I also packed away the memories of the Sheriff Department’s bungling. I put away the PTSD of finding your wife dead in a shower. I put away the vile internet gossip. I put away the realization that my kid’s childhoods were disrupted. I put away the BFJs “Best Friends of Janet” (They haven’t offered once ounce of support to my family since Janet died). I have moved into the present.

But what I don’t understand is why Janet lied to others about myself? Why did she push me away from my family? I’m not going to dignify the rumors I have heard about myself, because they’re so outlandish as to not deserve even a mention. I’m in the right to write about the severe emotional abuse I was subjected to in the past few years. My “pot-shots” aren’t that, they are descriptions of what I went through.
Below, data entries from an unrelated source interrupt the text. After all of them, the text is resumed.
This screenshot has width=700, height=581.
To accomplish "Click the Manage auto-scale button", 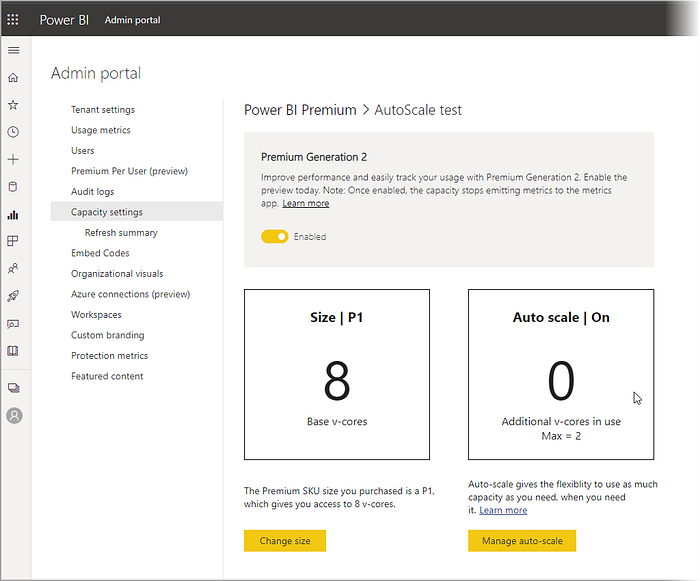I will pos(522,541).
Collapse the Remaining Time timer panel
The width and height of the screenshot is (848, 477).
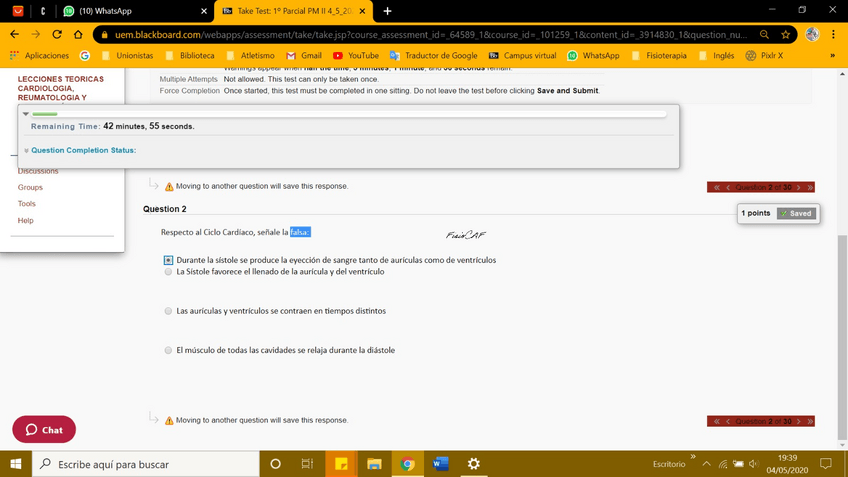coord(26,114)
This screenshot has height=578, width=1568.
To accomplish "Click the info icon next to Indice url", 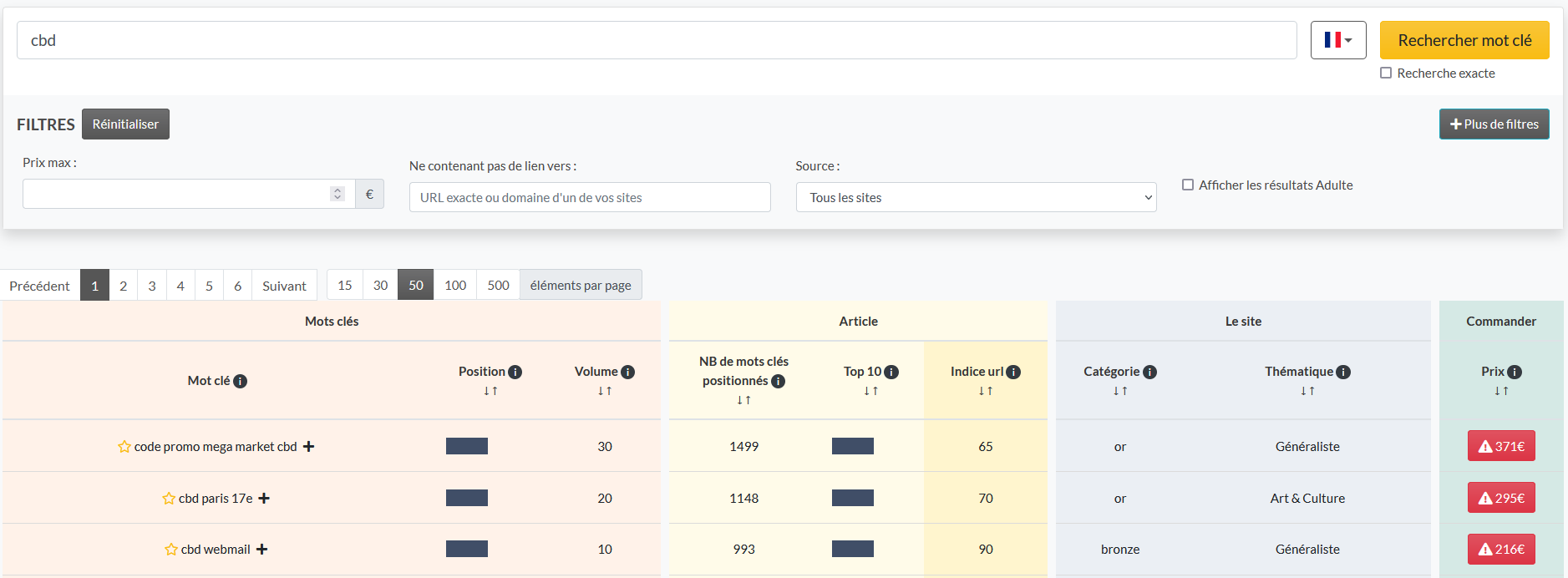I will coord(1013,372).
Abuse alone is hard enough to put into a box and leave in the past. What makes it especially hard is knowing my children witnessed Janet’s gas-lighting. We have worked hard since then. My children are thriving. Part of it is because they are so young and don’t have a lifetime of memories to contend with. They are growing into remarkable young adults.

It’s me I worry about. I can’t put the thought of Janet’s evisceration of myself into a box. I think of what lies she told others. I especially think of what lies she told my children. How can the woman you married, the one that you loved, do this? Why? And I can’t let it go.

Several weeks ago I met a special person. Alexandra is all that I dreamed in a relationship. She is a soulmate. We’ve gone far in two weeks. Alexandra and the kids get along. Neither one of us see any warning signs.

So I’m into a new and exciting relationship. I want to put away the memories of Janet trashing our marriage. I want to do it right the second time around. I want to put all the bad into a box, and move on with our lives. I want my children to find peace.

How do I put this last bit of pain away?